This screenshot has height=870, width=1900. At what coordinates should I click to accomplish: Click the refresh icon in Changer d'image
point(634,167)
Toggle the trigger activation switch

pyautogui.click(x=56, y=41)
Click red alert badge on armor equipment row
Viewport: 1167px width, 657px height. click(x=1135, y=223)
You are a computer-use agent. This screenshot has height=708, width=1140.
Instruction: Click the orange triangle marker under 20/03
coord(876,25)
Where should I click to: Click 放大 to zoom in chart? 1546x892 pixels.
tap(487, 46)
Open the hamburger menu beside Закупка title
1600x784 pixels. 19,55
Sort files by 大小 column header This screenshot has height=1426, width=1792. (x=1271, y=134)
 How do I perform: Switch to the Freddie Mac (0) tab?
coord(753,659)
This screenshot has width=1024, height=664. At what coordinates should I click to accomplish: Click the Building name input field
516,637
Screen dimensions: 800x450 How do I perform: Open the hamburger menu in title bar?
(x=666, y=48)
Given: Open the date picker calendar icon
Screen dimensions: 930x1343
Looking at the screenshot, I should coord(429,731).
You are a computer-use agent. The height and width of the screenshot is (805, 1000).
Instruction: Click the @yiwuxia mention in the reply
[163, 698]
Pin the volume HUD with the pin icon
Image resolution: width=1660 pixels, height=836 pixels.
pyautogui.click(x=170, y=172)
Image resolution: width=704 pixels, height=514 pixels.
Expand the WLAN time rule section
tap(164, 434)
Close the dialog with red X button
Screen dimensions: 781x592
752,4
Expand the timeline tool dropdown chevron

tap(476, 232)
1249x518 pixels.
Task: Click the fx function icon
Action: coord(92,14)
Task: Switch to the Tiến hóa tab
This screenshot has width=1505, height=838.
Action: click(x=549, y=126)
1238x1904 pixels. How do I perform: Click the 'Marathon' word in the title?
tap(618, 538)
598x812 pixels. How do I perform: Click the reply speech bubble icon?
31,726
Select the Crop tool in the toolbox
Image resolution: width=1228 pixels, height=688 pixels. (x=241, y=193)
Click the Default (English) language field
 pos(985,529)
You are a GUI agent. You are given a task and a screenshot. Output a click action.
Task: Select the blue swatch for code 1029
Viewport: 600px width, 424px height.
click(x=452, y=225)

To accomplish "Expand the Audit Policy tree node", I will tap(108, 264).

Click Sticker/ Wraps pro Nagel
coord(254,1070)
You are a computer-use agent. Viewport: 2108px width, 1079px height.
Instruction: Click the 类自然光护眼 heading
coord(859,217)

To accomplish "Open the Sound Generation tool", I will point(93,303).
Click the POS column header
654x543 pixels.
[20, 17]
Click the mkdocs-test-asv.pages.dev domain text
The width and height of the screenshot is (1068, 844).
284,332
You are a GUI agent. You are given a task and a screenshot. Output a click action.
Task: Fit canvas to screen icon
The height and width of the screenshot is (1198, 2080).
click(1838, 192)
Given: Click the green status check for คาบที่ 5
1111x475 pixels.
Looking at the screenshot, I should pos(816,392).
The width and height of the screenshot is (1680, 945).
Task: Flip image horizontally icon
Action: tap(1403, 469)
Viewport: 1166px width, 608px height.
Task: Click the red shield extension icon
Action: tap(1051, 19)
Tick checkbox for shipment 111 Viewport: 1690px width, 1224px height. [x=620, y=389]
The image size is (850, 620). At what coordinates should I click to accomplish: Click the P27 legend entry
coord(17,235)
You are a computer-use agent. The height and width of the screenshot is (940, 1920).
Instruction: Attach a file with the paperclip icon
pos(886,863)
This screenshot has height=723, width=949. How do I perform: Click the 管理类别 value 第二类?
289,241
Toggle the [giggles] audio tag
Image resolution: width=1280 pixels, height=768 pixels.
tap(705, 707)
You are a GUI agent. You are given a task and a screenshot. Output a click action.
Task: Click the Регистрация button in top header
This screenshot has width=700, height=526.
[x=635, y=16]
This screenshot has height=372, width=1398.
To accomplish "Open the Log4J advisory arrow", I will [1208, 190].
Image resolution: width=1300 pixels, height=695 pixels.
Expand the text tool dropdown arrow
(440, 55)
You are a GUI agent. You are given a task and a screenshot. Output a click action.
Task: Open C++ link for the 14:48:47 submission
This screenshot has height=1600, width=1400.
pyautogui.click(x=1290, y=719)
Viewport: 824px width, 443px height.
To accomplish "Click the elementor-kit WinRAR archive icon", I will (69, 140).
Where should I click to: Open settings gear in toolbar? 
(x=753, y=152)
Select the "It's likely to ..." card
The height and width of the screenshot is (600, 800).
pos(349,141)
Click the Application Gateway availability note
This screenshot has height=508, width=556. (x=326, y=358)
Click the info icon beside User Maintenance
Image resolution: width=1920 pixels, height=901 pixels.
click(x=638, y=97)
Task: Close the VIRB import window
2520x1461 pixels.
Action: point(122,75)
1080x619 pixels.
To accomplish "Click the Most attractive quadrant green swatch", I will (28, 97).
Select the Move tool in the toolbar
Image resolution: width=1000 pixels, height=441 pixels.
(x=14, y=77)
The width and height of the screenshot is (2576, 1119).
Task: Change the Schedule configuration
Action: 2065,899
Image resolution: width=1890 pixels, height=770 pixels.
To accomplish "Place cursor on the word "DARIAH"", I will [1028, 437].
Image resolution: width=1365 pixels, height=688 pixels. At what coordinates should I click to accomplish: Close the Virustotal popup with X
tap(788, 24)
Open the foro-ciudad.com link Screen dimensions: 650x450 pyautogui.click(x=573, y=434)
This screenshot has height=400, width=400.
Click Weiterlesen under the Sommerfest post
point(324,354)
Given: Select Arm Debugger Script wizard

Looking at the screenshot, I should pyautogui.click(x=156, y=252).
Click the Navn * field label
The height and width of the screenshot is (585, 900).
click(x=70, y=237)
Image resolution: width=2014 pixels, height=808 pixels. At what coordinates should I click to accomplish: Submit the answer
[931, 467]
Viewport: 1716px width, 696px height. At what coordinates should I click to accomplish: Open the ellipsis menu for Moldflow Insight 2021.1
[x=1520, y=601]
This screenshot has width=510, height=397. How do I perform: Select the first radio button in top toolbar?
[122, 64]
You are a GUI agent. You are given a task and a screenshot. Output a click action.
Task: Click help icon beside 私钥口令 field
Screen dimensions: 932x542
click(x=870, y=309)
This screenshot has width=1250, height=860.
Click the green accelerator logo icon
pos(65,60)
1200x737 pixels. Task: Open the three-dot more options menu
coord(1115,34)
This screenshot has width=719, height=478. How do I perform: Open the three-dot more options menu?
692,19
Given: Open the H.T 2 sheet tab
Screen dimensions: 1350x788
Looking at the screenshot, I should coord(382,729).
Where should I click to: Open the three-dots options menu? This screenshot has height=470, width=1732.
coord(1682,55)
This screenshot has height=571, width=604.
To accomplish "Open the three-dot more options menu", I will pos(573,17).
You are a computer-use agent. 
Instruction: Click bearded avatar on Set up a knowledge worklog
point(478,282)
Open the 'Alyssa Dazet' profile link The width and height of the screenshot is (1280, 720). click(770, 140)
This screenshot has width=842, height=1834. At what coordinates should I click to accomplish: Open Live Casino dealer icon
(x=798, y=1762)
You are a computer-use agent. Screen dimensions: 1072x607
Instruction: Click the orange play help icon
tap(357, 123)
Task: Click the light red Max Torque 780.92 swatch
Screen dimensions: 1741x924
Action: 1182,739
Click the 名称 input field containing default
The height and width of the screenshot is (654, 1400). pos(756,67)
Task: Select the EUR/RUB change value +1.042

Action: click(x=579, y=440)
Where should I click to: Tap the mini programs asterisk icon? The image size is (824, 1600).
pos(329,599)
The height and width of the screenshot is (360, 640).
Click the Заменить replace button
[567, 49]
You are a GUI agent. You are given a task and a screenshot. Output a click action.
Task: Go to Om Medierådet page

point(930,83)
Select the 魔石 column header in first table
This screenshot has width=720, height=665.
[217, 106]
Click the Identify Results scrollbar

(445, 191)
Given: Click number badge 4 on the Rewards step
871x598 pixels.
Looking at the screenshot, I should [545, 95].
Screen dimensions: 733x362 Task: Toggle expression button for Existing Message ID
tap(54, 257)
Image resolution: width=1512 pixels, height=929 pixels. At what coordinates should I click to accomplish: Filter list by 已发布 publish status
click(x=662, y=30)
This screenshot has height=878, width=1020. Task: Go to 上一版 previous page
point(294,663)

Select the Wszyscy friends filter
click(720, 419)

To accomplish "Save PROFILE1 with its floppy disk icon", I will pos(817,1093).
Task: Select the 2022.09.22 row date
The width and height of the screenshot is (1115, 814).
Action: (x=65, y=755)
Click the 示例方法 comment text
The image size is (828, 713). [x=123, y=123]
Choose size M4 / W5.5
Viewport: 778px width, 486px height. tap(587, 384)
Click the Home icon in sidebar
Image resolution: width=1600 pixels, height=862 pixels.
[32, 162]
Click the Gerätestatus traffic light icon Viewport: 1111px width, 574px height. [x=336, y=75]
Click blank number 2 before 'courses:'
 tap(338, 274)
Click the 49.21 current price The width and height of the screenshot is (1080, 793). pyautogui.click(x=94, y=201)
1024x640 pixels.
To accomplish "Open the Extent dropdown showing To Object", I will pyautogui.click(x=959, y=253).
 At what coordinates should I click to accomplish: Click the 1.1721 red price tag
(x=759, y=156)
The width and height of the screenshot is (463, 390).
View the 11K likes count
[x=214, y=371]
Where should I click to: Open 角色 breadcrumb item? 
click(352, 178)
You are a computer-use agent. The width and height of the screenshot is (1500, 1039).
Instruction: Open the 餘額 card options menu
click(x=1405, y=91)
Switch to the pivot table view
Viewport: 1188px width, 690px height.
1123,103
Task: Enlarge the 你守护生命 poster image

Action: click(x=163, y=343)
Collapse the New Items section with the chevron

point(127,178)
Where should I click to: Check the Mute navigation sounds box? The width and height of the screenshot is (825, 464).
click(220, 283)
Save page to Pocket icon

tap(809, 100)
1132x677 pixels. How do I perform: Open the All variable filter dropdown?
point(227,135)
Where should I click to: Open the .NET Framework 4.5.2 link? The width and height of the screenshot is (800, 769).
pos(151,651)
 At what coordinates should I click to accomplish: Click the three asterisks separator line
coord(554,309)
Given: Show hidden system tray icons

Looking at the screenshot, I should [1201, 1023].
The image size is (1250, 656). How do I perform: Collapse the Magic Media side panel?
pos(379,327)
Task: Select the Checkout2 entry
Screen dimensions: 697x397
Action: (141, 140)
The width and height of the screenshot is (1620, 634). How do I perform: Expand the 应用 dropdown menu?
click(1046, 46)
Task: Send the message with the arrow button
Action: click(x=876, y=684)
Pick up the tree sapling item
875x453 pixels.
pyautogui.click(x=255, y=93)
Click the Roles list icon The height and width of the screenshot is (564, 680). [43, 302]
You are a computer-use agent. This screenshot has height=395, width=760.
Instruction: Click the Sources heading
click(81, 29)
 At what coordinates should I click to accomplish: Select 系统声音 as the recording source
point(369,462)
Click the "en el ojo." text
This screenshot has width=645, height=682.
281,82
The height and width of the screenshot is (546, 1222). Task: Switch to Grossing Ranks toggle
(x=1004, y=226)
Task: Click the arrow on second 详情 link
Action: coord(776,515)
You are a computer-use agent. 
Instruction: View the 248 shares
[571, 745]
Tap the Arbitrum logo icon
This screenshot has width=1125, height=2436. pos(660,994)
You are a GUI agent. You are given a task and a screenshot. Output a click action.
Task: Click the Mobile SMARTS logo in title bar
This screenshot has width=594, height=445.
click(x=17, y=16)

Your instructions: From the listing above, return every line that contains the word "light".

Task answer:
Task: Click the light red Max Torque 780.92 swatch
Click the Gerätestatus traffic light icon Viewport: 1111px width, 574px height. [x=336, y=75]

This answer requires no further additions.